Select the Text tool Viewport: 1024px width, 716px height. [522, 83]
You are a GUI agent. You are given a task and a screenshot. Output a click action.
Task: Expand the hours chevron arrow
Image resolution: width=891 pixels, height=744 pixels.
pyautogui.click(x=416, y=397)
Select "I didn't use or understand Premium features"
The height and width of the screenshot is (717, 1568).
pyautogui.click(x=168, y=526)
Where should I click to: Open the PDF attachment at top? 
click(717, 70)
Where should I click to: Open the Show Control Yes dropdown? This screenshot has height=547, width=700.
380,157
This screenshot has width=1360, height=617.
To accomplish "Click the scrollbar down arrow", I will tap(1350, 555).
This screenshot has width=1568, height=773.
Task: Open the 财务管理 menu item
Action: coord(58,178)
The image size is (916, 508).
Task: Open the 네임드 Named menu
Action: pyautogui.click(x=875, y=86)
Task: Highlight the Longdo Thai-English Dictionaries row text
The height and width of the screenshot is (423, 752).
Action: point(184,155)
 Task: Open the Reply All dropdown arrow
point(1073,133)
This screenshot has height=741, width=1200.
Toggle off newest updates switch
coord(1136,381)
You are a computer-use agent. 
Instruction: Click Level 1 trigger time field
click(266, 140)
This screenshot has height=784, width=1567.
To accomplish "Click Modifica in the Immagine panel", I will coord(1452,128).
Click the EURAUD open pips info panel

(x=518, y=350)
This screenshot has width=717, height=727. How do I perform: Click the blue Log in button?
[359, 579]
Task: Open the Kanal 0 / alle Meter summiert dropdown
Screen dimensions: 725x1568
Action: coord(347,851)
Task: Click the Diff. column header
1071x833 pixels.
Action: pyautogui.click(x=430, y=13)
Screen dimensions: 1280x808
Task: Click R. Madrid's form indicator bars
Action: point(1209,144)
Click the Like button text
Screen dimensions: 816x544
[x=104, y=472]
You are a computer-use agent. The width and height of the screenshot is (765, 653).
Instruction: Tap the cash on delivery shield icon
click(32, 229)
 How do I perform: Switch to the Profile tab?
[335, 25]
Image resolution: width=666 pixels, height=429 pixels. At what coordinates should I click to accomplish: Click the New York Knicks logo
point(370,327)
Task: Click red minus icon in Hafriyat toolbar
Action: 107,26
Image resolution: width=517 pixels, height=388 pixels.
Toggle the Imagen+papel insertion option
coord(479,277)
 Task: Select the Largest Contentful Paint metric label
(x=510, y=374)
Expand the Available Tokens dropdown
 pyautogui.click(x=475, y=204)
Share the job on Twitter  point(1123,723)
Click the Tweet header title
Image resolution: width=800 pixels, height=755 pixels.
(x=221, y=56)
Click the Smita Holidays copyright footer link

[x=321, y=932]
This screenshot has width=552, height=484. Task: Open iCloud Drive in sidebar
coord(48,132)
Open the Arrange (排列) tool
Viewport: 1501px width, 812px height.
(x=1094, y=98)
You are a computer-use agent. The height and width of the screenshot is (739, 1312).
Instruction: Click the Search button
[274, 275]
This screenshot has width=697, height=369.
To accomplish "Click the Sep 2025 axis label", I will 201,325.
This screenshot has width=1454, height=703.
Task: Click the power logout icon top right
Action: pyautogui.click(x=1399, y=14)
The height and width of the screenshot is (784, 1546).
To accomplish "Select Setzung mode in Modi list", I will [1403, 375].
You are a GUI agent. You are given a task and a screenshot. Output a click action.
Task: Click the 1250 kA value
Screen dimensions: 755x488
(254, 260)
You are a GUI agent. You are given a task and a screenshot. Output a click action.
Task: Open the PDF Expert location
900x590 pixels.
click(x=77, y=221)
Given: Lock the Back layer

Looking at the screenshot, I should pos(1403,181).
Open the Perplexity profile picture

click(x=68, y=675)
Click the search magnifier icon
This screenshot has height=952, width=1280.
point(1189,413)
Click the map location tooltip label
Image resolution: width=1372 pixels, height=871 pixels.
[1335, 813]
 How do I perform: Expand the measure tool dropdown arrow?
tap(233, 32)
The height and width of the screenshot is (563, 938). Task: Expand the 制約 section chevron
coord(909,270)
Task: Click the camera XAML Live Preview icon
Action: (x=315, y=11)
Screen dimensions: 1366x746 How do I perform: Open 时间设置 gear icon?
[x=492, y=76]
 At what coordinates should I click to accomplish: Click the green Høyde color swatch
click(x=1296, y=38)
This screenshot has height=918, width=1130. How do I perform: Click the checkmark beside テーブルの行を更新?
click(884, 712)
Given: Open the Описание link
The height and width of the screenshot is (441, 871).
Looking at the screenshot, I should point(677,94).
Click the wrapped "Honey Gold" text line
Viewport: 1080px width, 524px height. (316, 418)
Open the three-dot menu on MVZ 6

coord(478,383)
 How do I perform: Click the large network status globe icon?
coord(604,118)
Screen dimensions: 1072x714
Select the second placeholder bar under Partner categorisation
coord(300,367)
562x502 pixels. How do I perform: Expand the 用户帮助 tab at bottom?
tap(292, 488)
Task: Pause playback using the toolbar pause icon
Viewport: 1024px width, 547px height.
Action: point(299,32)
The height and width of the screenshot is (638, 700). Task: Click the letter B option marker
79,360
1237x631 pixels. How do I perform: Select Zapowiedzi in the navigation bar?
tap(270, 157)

• WHAT TO PRODUCE
Take each line of the listing above and set it down again exactly.

• ANSWER TO THIS PROBLEM
Select the Text tool Viewport: 1024px width, 716px height. [522, 83]
You are a GUI agent. You are given a task and a screenshot. Output a click action.
Task: Expand the hours chevron arrow
Image resolution: width=891 pixels, height=744 pixels.
pyautogui.click(x=416, y=397)
Select "I didn't use or understand Premium features"
The height and width of the screenshot is (717, 1568).
pyautogui.click(x=168, y=526)
Where should I click to: Open the PDF attachment at top? 
click(717, 70)
Where should I click to: Open the Show Control Yes dropdown? This screenshot has height=547, width=700.
380,157
This screenshot has width=1360, height=617.
To accomplish "Click the scrollbar down arrow", I will tap(1350, 555).
This screenshot has width=1568, height=773.
Task: Open the 财务管理 menu item
Action: coord(58,178)
The image size is (916, 508).
Task: Open the 네임드 Named menu
Action: pyautogui.click(x=875, y=86)
Task: Highlight the Longdo Thai-English Dictionaries row text
The height and width of the screenshot is (423, 752).
Action: point(184,155)
 Task: Open the Reply All dropdown arrow
point(1073,133)
This screenshot has height=741, width=1200.
Toggle off newest updates switch
coord(1136,381)
You are a computer-use agent. 
Instruction: Click Level 1 trigger time field
click(266, 140)
This screenshot has height=784, width=1567.
To accomplish "Click Modifica in the Immagine panel", I will coord(1452,128).
Click the EURAUD open pips info panel

(x=518, y=350)
This screenshot has width=717, height=727. How do I perform: Click the blue Log in button?
[359, 579]
Task: Open the Kanal 0 / alle Meter summiert dropdown
Screen dimensions: 725x1568
Action: coord(347,851)
Task: Click the Diff. column header
1071x833 pixels.
Action: pyautogui.click(x=430, y=13)
Screen dimensions: 1280x808
Task: Click R. Madrid's form indicator bars
Action: point(1209,144)
Click the Like button text
Screen dimensions: 816x544
[x=104, y=472]
You are a computer-use agent. The width and height of the screenshot is (765, 653).
Instruction: Tap the cash on delivery shield icon
click(32, 229)
 How do I perform: Switch to the Profile tab?
[335, 25]
Image resolution: width=666 pixels, height=429 pixels. At what coordinates should I click to accomplish: Click the New York Knicks logo
point(370,327)
Task: Click red minus icon in Hafriyat toolbar
Action: 107,26
Image resolution: width=517 pixels, height=388 pixels.
Toggle the Imagen+papel insertion option
coord(479,277)
 Task: Select the Largest Contentful Paint metric label
(x=510, y=374)
Expand the Available Tokens dropdown
 pyautogui.click(x=475, y=204)
Share the job on Twitter  point(1123,723)
Click the Tweet header title
Image resolution: width=800 pixels, height=755 pixels.
(x=221, y=56)
Click the Smita Holidays copyright footer link

[x=321, y=932]
This screenshot has width=552, height=484. Task: Open iCloud Drive in sidebar
coord(48,132)
Open the Arrange (排列) tool
Viewport: 1501px width, 812px height.
(x=1094, y=98)
You are a computer-use agent. The height and width of the screenshot is (739, 1312).
Instruction: Click the Search button
[274, 275]
This screenshot has width=697, height=369.
To accomplish "Click the Sep 2025 axis label", I will 201,325.
This screenshot has width=1454, height=703.
Task: Click the power logout icon top right
Action: pyautogui.click(x=1399, y=14)
The height and width of the screenshot is (784, 1546).
To accomplish "Select Setzung mode in Modi list", I will [1403, 375].
You are a GUI agent. You are given a task and a screenshot. Output a click action.
Task: Click the 1250 kA value
Screen dimensions: 755x488
(254, 260)
You are a GUI agent. You are given a task and a screenshot. Output a click action.
Task: Open the PDF Expert location
900x590 pixels.
click(x=77, y=221)
Given: Lock the Back layer

Looking at the screenshot, I should pos(1403,181).
Open the Perplexity profile picture

click(x=68, y=675)
Click the search magnifier icon
This screenshot has height=952, width=1280.
point(1189,413)
Click the map location tooltip label
Image resolution: width=1372 pixels, height=871 pixels.
[1335, 813]
 How do I perform: Expand the measure tool dropdown arrow?
tap(233, 32)
The height and width of the screenshot is (563, 938). Task: Expand the 制約 section chevron
coord(909,270)
Task: Click the camera XAML Live Preview icon
Action: (x=315, y=11)
Screen dimensions: 1366x746 How do I perform: Open 时间设置 gear icon?
[x=492, y=76]
 At what coordinates should I click to accomplish: Click the green Høyde color swatch
click(x=1296, y=38)
This screenshot has height=918, width=1130. How do I perform: Click the checkmark beside テーブルの行を更新?
click(884, 712)
Given: Open the Описание link
The height and width of the screenshot is (441, 871).
Looking at the screenshot, I should point(677,94).
Click the wrapped "Honey Gold" text line
Viewport: 1080px width, 524px height. (316, 418)
Open the three-dot menu on MVZ 6

coord(478,383)
 How do I perform: Click the large network status globe icon?
coord(604,118)
Screen dimensions: 1072x714
Select the second placeholder bar under Partner categorisation
coord(300,367)
562x502 pixels. How do I perform: Expand the 用户帮助 tab at bottom?
tap(292, 488)
Task: Pause playback using the toolbar pause icon
Viewport: 1024px width, 547px height.
Action: point(299,32)
The height and width of the screenshot is (638, 700). Task: Click the letter B option marker
79,360
1237x631 pixels. How do I perform: Select Zapowiedzi in the navigation bar?
tap(270, 157)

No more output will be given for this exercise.